Last month I posted Free the tweets! Export TwapperKeeper archives using Google Spreadsheet, which was a response to the announcement that TwapperKeeper would be removing public access to archives on the 6th January. This solution was limited to archives smaller than 15,000 tweets (although minor tweaking could probably get more). Since then Tony Hirst has come up with a couple of other solutions:

One of the limits these solutions have is they only collect the data stored on TwapperKeeper missing lots of other juicy data like in_reply_to, location, retweet_count (here’s what a tweet used to look like, now there is more data). Whilst this data is probably of little interest to most people for people like me it opens the opportunity to do other interesting stuff. So here’s a way you can make a copy of a Twapper Keeper archive and rebuild the data using Google Refine.

You’re going to need a copy of Google Refine and install/run it
Visit the Twapper Keeper page of the archive you want.
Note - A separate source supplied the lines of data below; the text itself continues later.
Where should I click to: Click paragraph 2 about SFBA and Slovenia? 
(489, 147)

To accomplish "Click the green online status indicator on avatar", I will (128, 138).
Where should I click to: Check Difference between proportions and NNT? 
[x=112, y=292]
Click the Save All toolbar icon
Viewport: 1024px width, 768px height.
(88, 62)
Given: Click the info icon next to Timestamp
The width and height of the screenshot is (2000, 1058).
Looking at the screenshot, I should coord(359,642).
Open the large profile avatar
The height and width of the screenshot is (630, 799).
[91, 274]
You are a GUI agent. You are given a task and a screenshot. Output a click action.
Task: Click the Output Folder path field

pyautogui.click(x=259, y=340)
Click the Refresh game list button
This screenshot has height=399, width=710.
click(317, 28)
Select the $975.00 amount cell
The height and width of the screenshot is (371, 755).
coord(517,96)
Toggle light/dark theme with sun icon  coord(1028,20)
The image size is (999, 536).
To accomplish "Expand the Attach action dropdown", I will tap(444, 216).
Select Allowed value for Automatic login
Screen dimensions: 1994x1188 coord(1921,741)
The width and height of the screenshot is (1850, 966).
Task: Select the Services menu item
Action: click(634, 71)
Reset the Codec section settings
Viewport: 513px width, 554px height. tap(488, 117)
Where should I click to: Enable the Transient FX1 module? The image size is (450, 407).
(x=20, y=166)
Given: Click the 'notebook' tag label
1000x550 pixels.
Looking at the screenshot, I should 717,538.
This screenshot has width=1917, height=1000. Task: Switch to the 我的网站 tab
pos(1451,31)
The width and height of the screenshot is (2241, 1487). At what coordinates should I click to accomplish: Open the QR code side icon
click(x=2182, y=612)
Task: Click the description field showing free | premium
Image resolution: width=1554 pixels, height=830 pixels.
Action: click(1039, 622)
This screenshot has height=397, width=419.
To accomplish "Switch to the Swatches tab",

On the page copy the RSS Permalink into the URL box in Google Refine adding &l=50000 to the end e.g. the ukoer archive is http://twapperkeeper.com/rss.php?type=hashtag&name=ukoer&l=50000 and click Next.
In the preview window that appears switch ‘Parse data as’ to XML files. Scroll the top pane down to hover over the ‘item’ tag and click
You should now have a preview with the data split in columns. Enter a Project name and click ‘Create Project’
From the ‘item – title’ column dropdown select Edit column > Add column based on this column…
In the dialog that opens enter a New column name ‘id_str’ and the Expression smartSplit(value," ")[-1] (this splits the cell and returns the last group of text)
From the new id_str column dropdown select Edit column > Add column by fetching URLs… and enter a name ‘meta’, change throttle delay to 500 and enter the expression "https://api.twitter.com/1/statuses/show.json?id="+value+"&include_entities=true" (that’s with quotes), then click OK. [What we’ve done is extract a tweet id and then asked refine to fetch details about it from the Twitter API]
Wait a bit (it took about 4 hours to get data from 8,000 tweets)

Once you have the raw data you can use Refine to make new columns using the expression parseJson(value) then navigate the object namespace. You might find it useful to paste a cell value into http://jsonviewer.stack.hu/ to see the structure. So to make a column which extracts the tweets full name you’d use parseJson(value).user.name

So don’t delay ‘free the tweets’